**EXERCISE DETAILS**
Bring together copies of the lines in the data below that contain the word "computer".

**Stored items**
++++++
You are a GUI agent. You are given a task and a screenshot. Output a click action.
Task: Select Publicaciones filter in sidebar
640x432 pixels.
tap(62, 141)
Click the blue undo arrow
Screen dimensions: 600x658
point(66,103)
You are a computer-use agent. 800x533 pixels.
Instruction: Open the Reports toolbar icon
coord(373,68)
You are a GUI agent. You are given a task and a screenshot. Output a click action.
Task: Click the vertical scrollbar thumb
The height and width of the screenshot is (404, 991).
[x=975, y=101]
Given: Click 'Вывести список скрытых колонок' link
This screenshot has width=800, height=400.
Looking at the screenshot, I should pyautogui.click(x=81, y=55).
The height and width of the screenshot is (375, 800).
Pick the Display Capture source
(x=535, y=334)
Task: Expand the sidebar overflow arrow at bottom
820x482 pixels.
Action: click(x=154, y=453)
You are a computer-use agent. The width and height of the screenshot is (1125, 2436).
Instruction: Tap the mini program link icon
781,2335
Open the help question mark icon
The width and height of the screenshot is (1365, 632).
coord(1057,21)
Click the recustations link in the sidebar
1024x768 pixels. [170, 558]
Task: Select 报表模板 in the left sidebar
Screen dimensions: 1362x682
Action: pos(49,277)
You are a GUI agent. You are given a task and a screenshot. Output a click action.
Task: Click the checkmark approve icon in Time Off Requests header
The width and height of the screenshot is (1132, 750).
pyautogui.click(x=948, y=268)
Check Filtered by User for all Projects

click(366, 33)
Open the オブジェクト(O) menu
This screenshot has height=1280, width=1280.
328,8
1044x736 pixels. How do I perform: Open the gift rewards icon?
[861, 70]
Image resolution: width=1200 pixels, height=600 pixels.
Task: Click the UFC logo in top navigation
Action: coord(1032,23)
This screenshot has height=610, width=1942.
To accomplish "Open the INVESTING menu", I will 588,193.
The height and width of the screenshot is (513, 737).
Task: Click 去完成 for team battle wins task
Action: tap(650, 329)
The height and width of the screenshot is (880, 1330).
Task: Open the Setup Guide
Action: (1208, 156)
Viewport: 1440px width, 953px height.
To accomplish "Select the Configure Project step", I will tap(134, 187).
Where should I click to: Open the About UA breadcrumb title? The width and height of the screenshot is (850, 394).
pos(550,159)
++++++
**RESPONSE TO THE EXERCISE**
You are a computer-use agent. 800x533 pixels.
You are a computer-use agent. The width and height of the screenshot is (1125, 2436).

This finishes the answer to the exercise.